◆ Exercise objective: Retype everything in the listing, leaving each line exactly as it is.

>>>>>

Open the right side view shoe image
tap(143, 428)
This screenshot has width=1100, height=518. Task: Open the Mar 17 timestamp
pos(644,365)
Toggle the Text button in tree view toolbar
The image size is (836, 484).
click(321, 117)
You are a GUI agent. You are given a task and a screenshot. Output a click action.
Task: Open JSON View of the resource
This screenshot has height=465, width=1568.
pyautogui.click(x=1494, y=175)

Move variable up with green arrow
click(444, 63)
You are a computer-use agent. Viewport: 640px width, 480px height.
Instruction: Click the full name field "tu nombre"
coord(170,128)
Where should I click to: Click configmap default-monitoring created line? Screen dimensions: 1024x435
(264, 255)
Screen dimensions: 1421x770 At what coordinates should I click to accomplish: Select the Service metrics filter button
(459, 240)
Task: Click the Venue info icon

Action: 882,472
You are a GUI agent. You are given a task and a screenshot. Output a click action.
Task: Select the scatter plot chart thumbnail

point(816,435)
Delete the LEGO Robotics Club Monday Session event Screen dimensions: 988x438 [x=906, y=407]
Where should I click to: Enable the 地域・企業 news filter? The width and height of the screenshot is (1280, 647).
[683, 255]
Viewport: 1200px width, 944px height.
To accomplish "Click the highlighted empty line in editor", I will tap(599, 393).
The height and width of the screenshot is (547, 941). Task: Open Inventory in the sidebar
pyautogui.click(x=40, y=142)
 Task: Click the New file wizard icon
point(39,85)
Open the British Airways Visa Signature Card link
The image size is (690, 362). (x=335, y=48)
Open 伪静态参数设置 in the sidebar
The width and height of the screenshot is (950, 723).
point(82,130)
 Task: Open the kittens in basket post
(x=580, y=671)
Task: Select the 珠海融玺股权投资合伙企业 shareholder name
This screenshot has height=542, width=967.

<<<<<

◆ Exercise response:
Open the right side view shoe image
tap(143, 428)
This screenshot has width=1100, height=518. Task: Open the Mar 17 timestamp
pos(644,365)
Toggle the Text button in tree view toolbar
The image size is (836, 484).
click(321, 117)
You are a GUI agent. You are given a task and a screenshot. Output a click action.
Task: Open JSON View of the resource
This screenshot has height=465, width=1568.
pyautogui.click(x=1494, y=175)

Move variable up with green arrow
click(444, 63)
You are a computer-use agent. Viewport: 640px width, 480px height.
Instruction: Click the full name field "tu nombre"
coord(170,128)
Where should I click to: Click configmap default-monitoring created line? Screen dimensions: 1024x435
(264, 255)
Screen dimensions: 1421x770 At what coordinates should I click to accomplish: Select the Service metrics filter button
(459, 240)
Task: Click the Venue info icon

Action: 882,472
You are a GUI agent. You are given a task and a screenshot. Output a click action.
Task: Select the scatter plot chart thumbnail

point(816,435)
Delete the LEGO Robotics Club Monday Session event Screen dimensions: 988x438 [x=906, y=407]
Where should I click to: Enable the 地域・企業 news filter? The width and height of the screenshot is (1280, 647).
[683, 255]
Viewport: 1200px width, 944px height.
To accomplish "Click the highlighted empty line in editor", I will tap(599, 393).
The height and width of the screenshot is (547, 941). Task: Open Inventory in the sidebar
pyautogui.click(x=40, y=142)
 Task: Click the New file wizard icon
point(39,85)
Open the British Airways Visa Signature Card link
The image size is (690, 362). (x=335, y=48)
Open 伪静态参数设置 in the sidebar
The width and height of the screenshot is (950, 723).
point(82,130)
 Task: Open the kittens in basket post
(x=580, y=671)
Task: Select the 珠海融玺股权投资合伙企业 shareholder name
This screenshot has height=542, width=967.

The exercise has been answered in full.